Extracted information Block Start

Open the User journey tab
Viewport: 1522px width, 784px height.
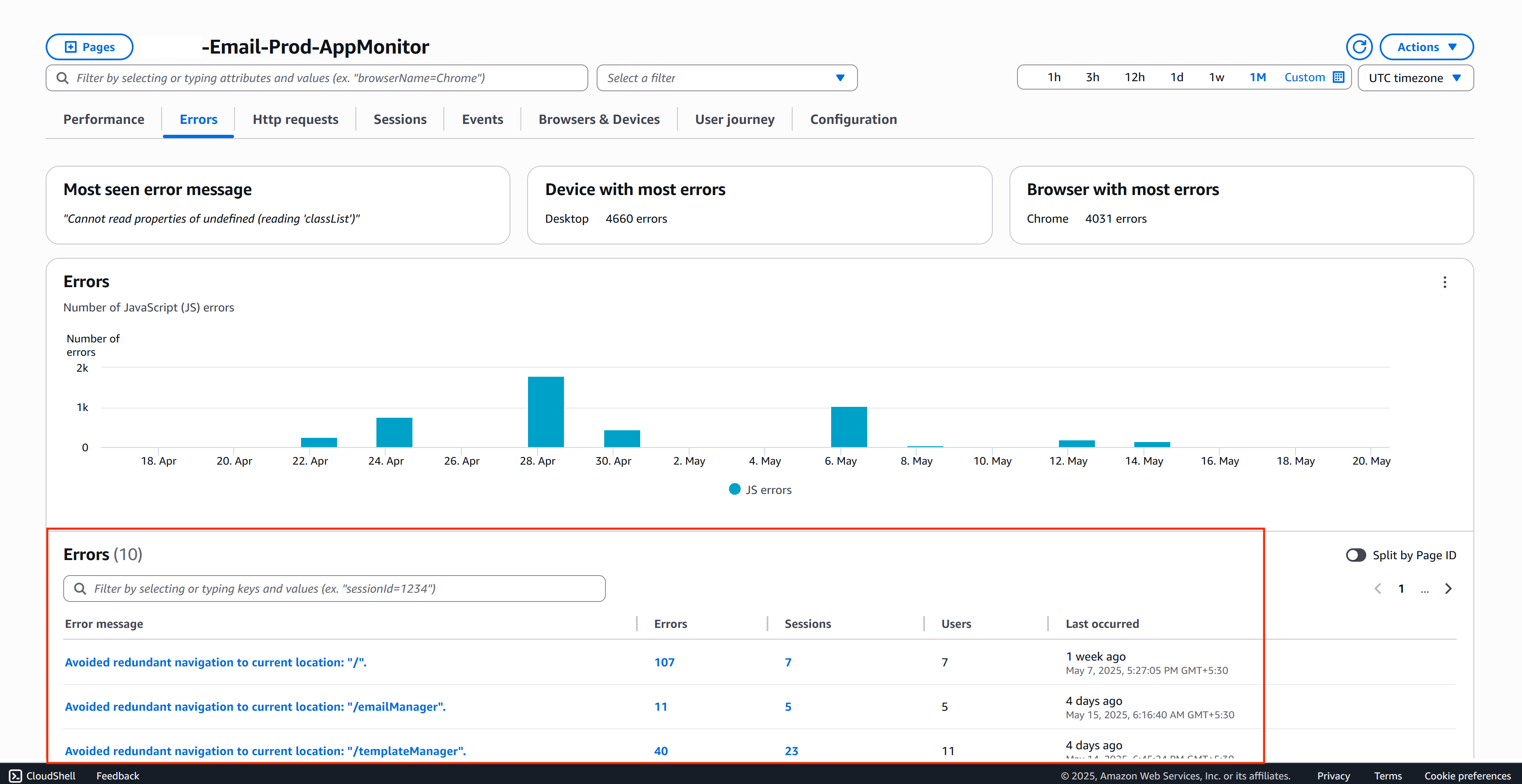tap(734, 119)
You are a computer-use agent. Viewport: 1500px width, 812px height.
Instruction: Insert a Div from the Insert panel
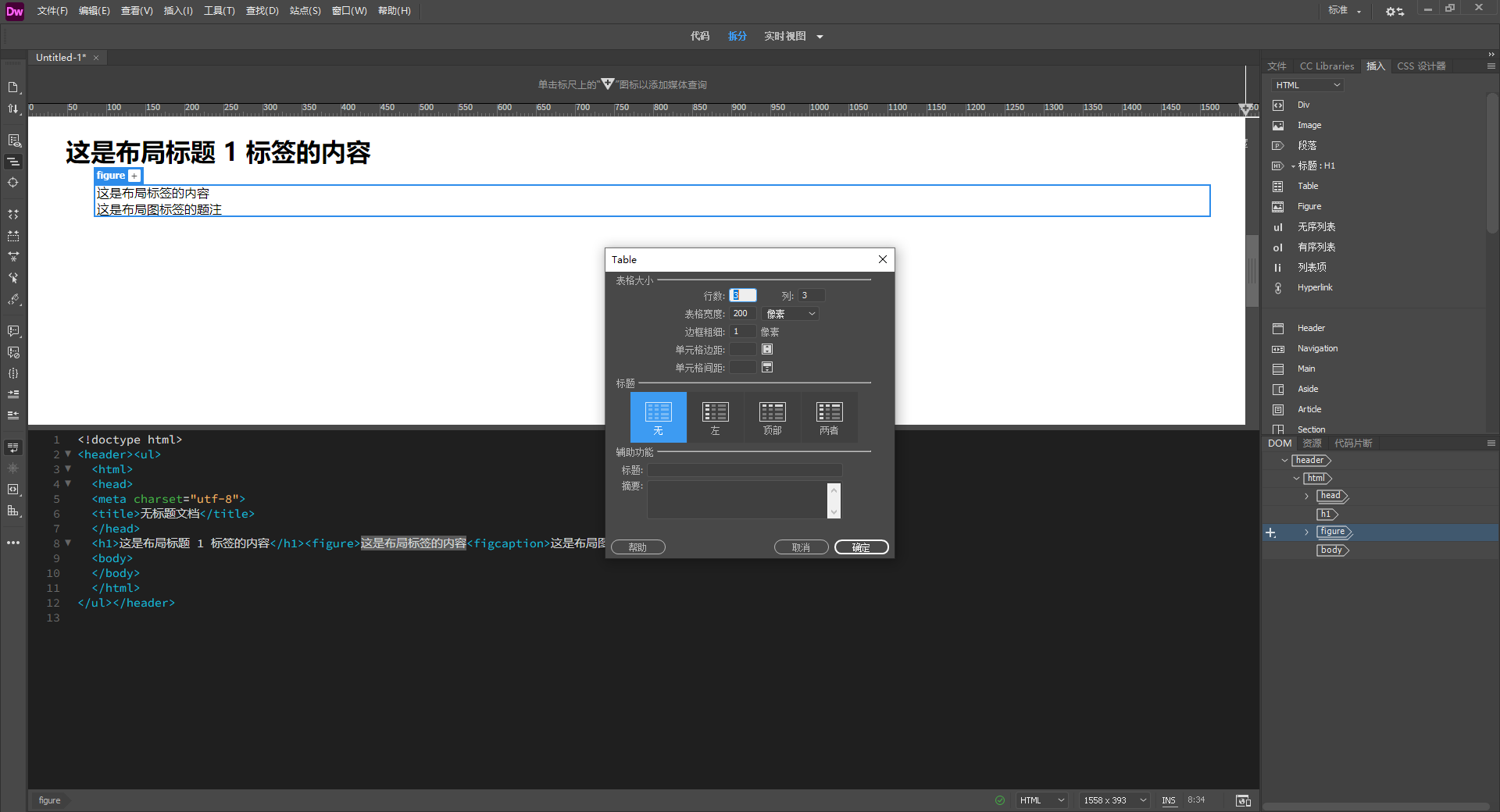[1303, 105]
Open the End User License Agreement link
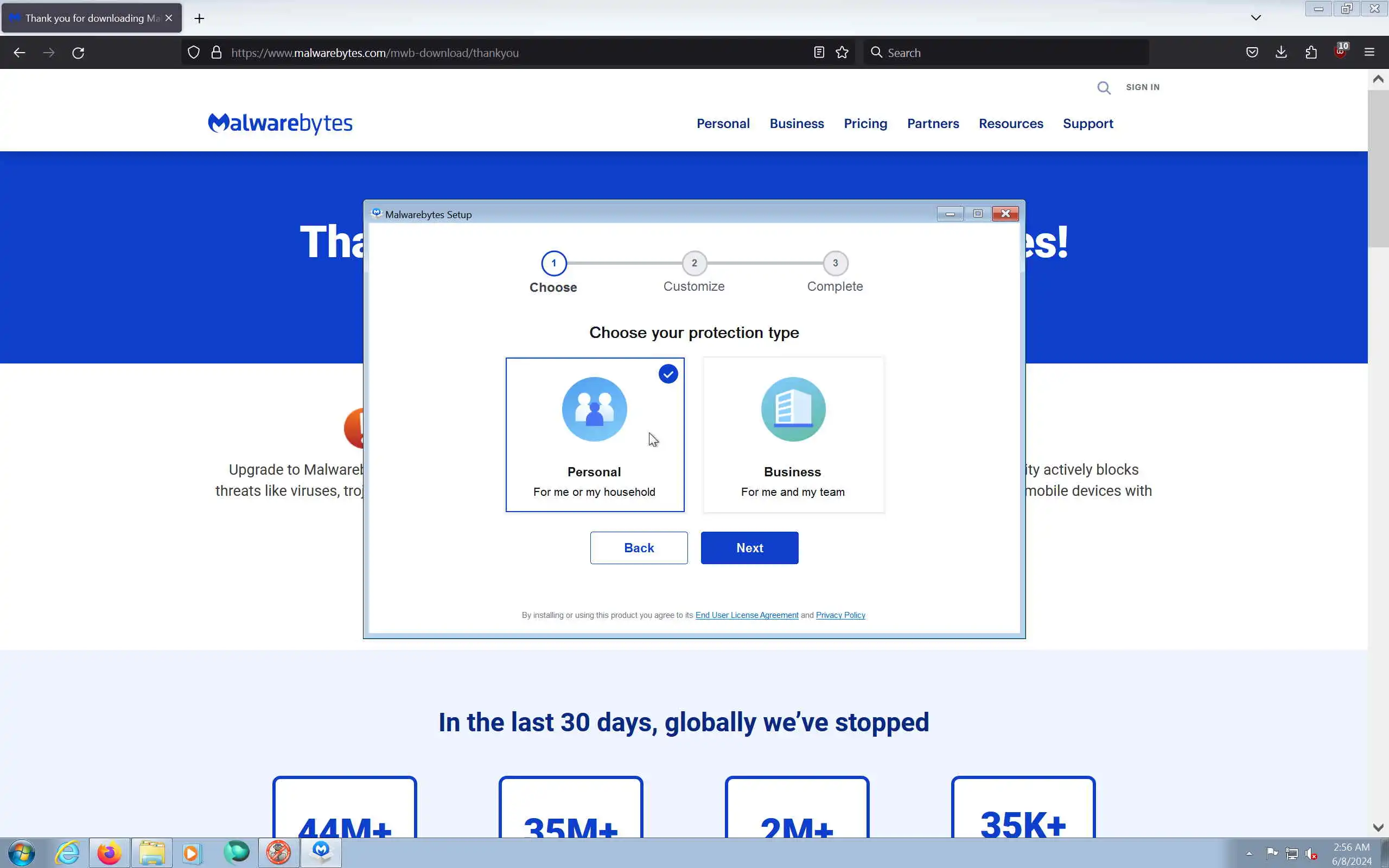This screenshot has width=1389, height=868. tap(746, 615)
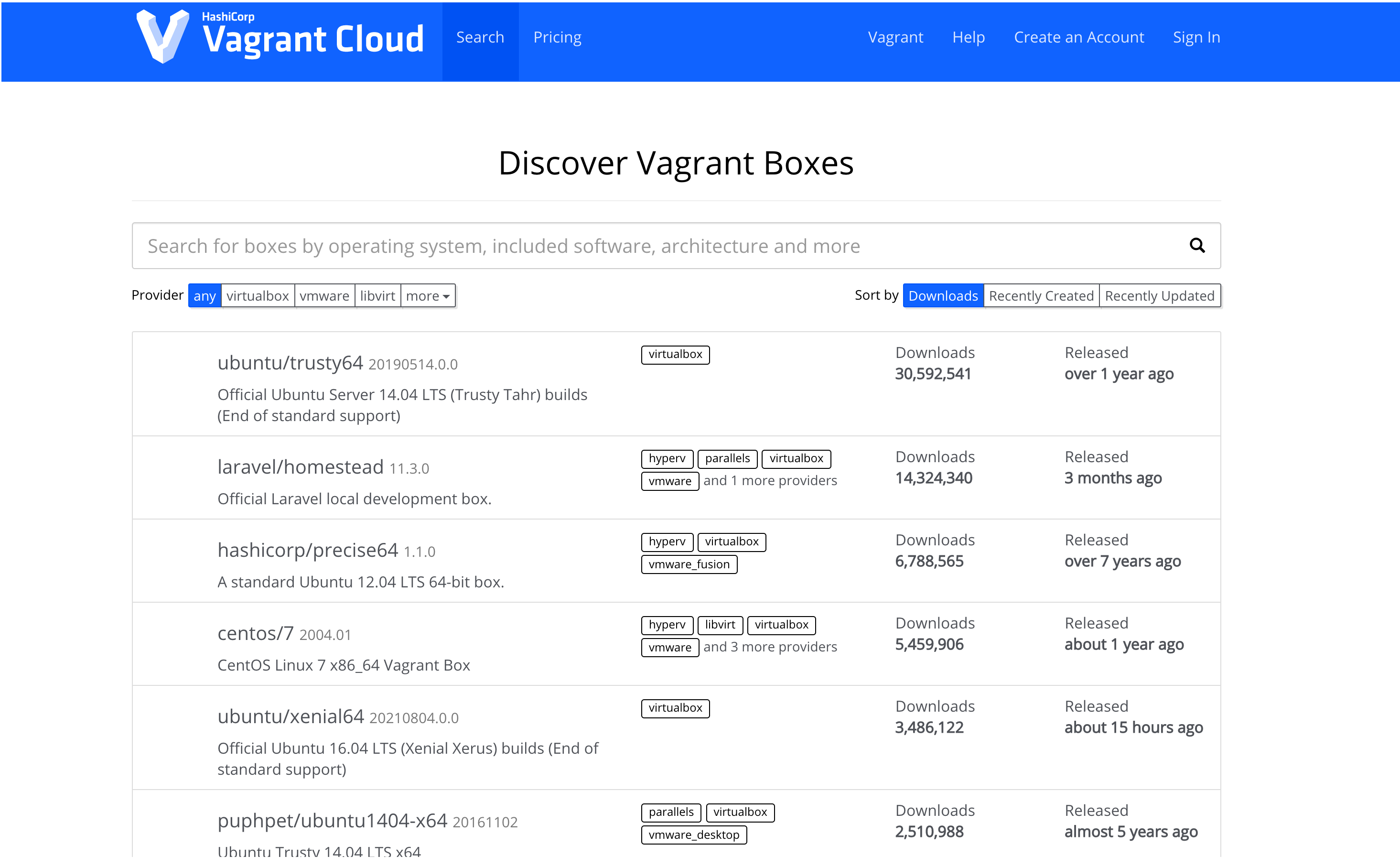Filter boxes by libvirt provider
The height and width of the screenshot is (867, 1400).
[x=377, y=296]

Extracted information Block End

### Problem to solve
Write every entry out again exactly, images omitted.

### Your response
Open the User journey tab
Viewport: 1522px width, 784px height.
tap(734, 119)
You are a computer-use agent. Viewport: 1500px width, 812px height.
Instruction: Insert a Div from the Insert panel
[1303, 105]
Open the End User License Agreement link
This screenshot has width=1389, height=868. tap(746, 615)
Filter boxes by libvirt provider
The height and width of the screenshot is (867, 1400).
[x=377, y=296]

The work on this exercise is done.